In accordance to one or more embodiments, annular safety valve 10 provides control
line bypasses from the upper completion or surface to the lower completion while maintaining
an annular barrier. Control lines 38 may include, without limitation, electrical and
optic cables as well as hydraulic and chemical conduits.
[0014] Together, annular safety valve 10 and tubing 16 can serve as a primary barrier to
maintain well integrity. In the depicted embodiment, a downhole safety valve 44 is
located in the upper section 15 of tubing 16 to provide a vertical barrier through
tubing bore 36. In this example, downhole safety valve 44 is a surface controlled
subsurface safety valve ("SCSSV") connected to the surface via a control line 38.
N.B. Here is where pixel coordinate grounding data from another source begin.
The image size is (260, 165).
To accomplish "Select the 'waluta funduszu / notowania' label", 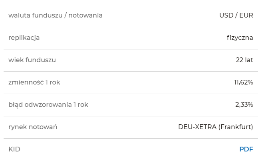I will (x=56, y=15).
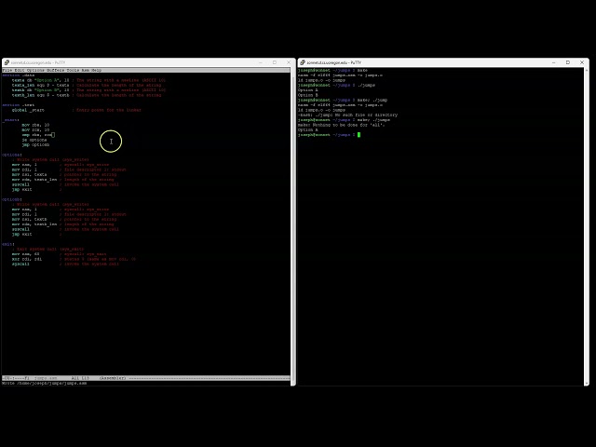Click the PuTTY icon in the left window title bar
This screenshot has height=447, width=596.
7,62
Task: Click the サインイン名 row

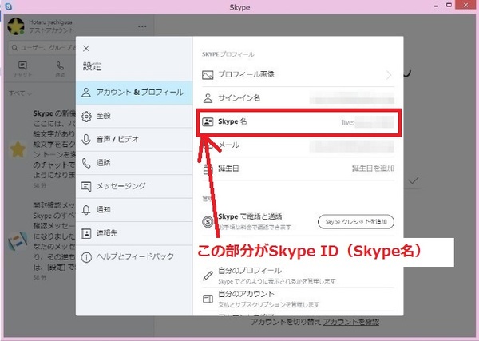Action: (297, 98)
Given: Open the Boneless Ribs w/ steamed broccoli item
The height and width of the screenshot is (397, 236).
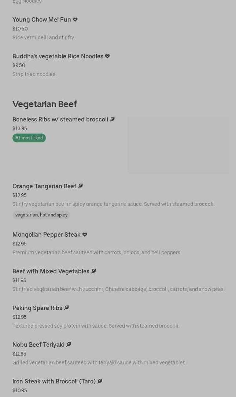Looking at the screenshot, I should 60,119.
Annular safety valve 10 serves as a safety barrier in A-annulus 24 in the event that
surface barrier 18 is lost. Lower annulus 25 although located above production packer
9 in Figure 1, may be in communication with formation fluids and pressure. For example,
perforations or loss integrity of casing 22 may expose annulus 25 to the surrounding
formation 46. In Figure 1, gas lift injection through lower annulus 25 may temporarily
supercharge formation 46.
[0015] With additional reference to Figure 2 to 4, polished bore receptacle 14 includes
a female PBR 48 integrated in casing 22 and a male PBR 50 integrated in tubing 16.
Female PBR 48 includes a smooth or honed bore formed on the inner surface of casing
22 and has a predetermined diameter for sealing or mating with male PBR 50. Female
PBR 48 is depicted disposed above casing cross-over 27. Female PBR 48 may be constructed
as portion of casing cross-over 27. Tubing 16 may be anchored to casing 22 for example
proximate to female PBR 48.
[0016] Depicted male PBR 50 (e.g., seal assembly) is an eccentric member having one or more
seal elements 52. Male seal assembly 50 is integrated with tubing 16 so that the tubing
bore 36 extends through male seal assembly 50. Bypass ports, generally denoted by
the reference number 60, are formed longitudinally through male PBR 50, for example
substantially parallel to tubing bore 36, to pass or form a portion of annular fluid
conduit 54 and control lines 38 in the depicted embodiment. Barrier valve 12 is coupled
with fluid conduit 54 to provide one-way fluid communication across PBR 14, i.e.,
upper annulus to lower annulus fluid flow. For example, ports 60 are formed through
the thicker body portion 58 of male PBR 50 between tubing bore 36 and seal elements
52. As will be understood by those skilled in the art with benefit of this disclosure,
annular safety valve 10 may be utilized in well systems 5 that do not have gas injection.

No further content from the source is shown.